1. Find the solution of the homogeneous equation
2. Propose the particular solution, which has a similar form of a known vi
3. Evaluate the constants and provide the complete solution

As it turns out, we have already found the homogeneous solution by solving 

\begin{equation}RC \dot v_c + v_c = 0\end{equation}

which yields

\begin{equation} v_c = e^{-t/RC}v_{c0}, t \geq 0\end{equation}

Ok, but Step 2 would require the form, the pattern, the actual function plugged in vi, be it a step function, and impulse, sinusoidal signals, or whatever. Here, we want to know the general solution, regardless of what we plug in vi. For that, we will use the method of variation of parameters:

1. Find the solution of the homogeneous equation
2. Propose a particular solution of the form\begin{equation}v_p = \sum_{i = 1}^nc_i(t) v_{h}^{(i)},\end{equation} where n is the order of the differential equation and \begin{equation}v_h^{(i)}, \;\;i = 1,\ldots, n,\end{equation} are the homogeneous solutions without the constants, that is, the basis of the homogeneous solution
3. Find {ci(t)} and evaluate the particular solution and 
4. Calculate the final solution \begin{equation}v_c = v_h + v_p\end{equation} 

 Wow, this sounds very complicated! Ok, easy, let us do that in our case! The first step is already done.  In Step 2, since the order of our differential equation is n = 1, we have that\begin{equation} v_p = \sum_{i = 1}^1c_i(t) v_{h}^{(i)} = c_1(t)v_h^{(1)} = c_1(t)e^{-t/RC}.\end{equation} Note here that we took the homogeneous solution and plugged in the particular equation without its constant. Nice! Ok, let us evaluate the particular solution in Step 3: \begin{equation}v_i = RC \dot v_p + v_p= RC [\dot c_1e^{-t/RC} - c_1e^{-t/RC}/RC] + c_1(t)e^{-t/RC},\end{equation} which yields\begin{equation}RC\dot c_1e^{-t/RC} = v_i  \leftrightarrow  \dot c_1 = e^{t/RC}v_i/RC.  \end{equation}

Finally (!), by integrating from 0 to t, we get \begin{equation}c_1(t) = \frac{1}{RC}\int_{0}^t e^{\tau/RC}v_i(\tau)d\tau + C,\end{equation} where, according to the best matematicians, we could set freely the constant C to zero. However, our job is not already done! We have to find the particular solution in order to find the (in)famous (and feared and confusing and dreaded, the list of adjectives given by students goes on and on and on) convolution integral,\begin{equation}v_p = c_1(t) e^{-t/RC}=\frac{1}{RC}\int_{0}^t e^{(\tau-t)/RC}v_i(\tau)d\tau\end{equation}

Wow, that took some time. It remains to evaluate Step 4 in order to get the complete solution:\begin{equation}v_c = v_h +v_p = e^{-t/RC}v_{c0} + \frac{1}{RC}\int_{0}^t e^{-(t-\tau)/RC}v_i(\tau)d\tau, t \geq 0\end{equation}.
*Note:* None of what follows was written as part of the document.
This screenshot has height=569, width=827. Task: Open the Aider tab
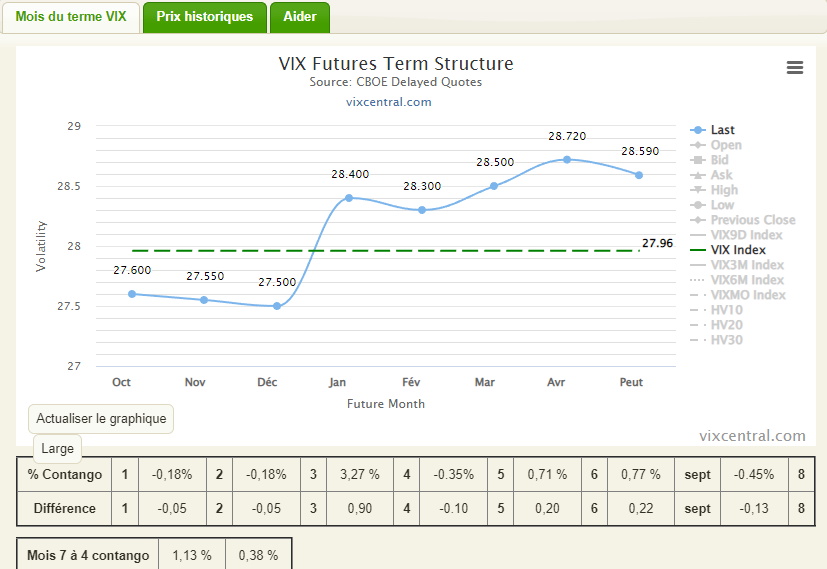click(300, 17)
Ok, cool. So what? Let us have a look at some examples in the next post.

Wait, just one more minute! Why basis of the homogeneous solution? Because with \begin{equation}v_h^{(1)} = e^{-t/RC},\end{equation} we can find any homogeneous solution by simply multiplying this element by a constant (in this case, the initial condition). The concept comes from basis on linear algebra.